*PROBLEM DESCRIPTION:* Reproduce every line of the rows below verbatim, omitting the pictures.
--- begin AVAILABLE RECORDS ---
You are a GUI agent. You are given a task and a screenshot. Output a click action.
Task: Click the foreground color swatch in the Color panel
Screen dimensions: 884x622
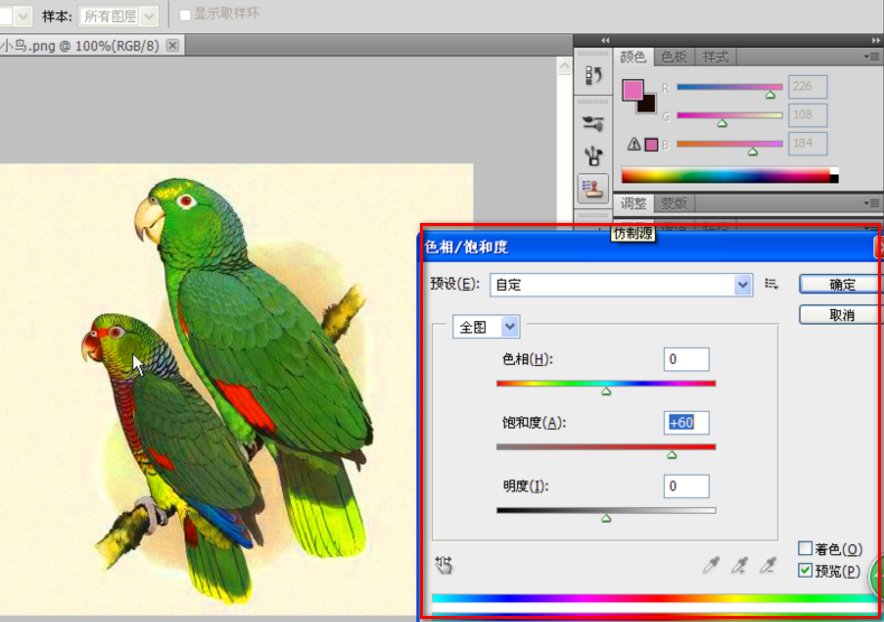coord(633,90)
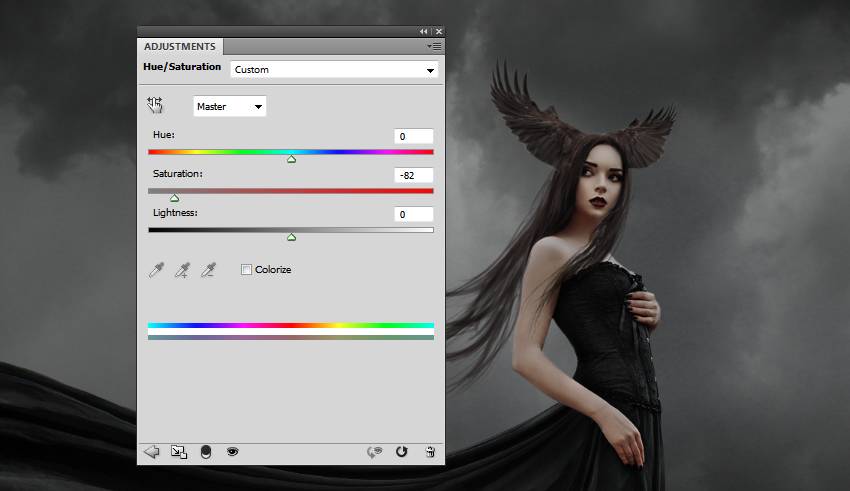The height and width of the screenshot is (491, 850).
Task: Delete this adjustment layer with trash icon
Action: click(429, 452)
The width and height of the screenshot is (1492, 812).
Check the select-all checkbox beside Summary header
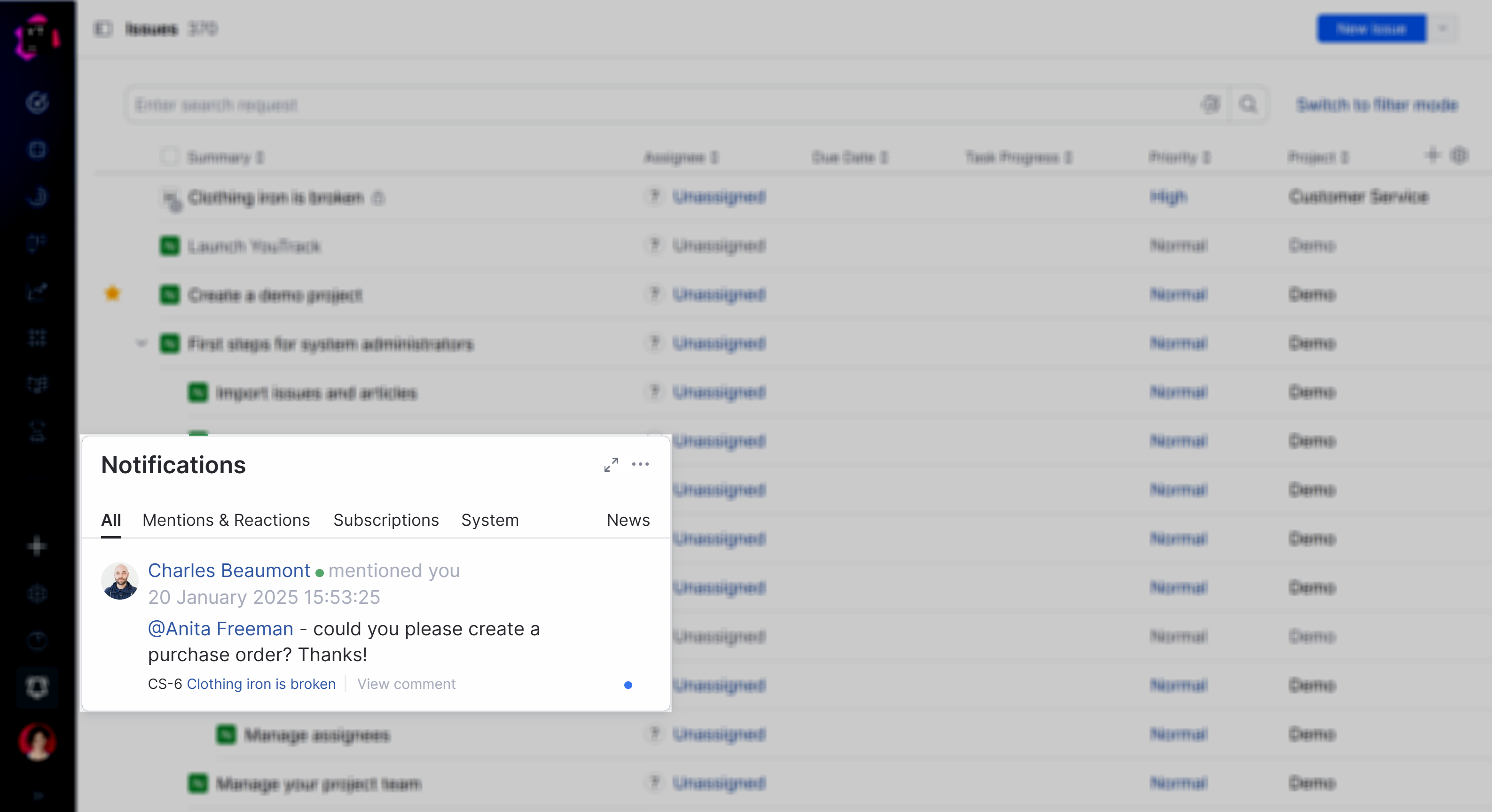click(x=170, y=157)
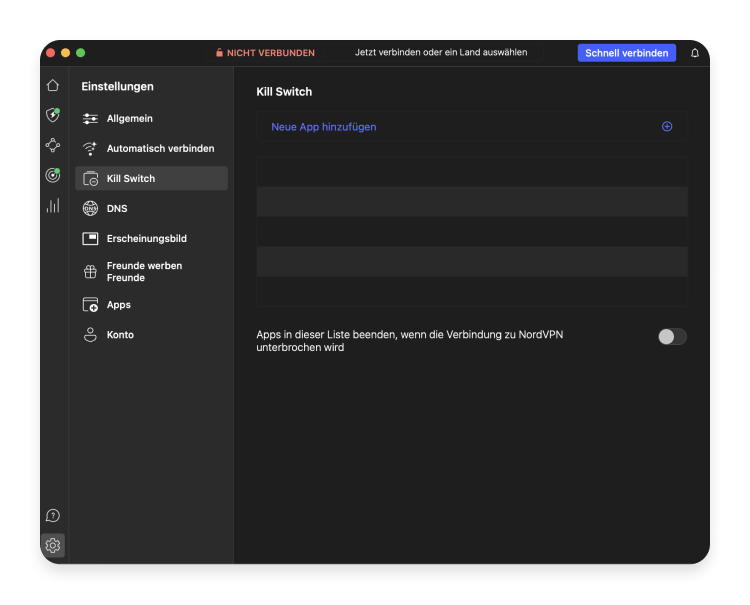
--- end AVAILABLE RECORDS ---
*RESPONSE FOR THIS EXERCISE:*
You are a GUI agent. You are given a task and a screenshot. Output a click action.
Task: Click the foreground color swatch in the Color panel
Screen dimensions: 884x622
coord(633,90)
The height and width of the screenshot is (491, 850).
Task: Delete this adjustment layer with trash icon
Action: click(429, 452)
The width and height of the screenshot is (1492, 812).
Check the select-all checkbox beside Summary header
click(x=170, y=157)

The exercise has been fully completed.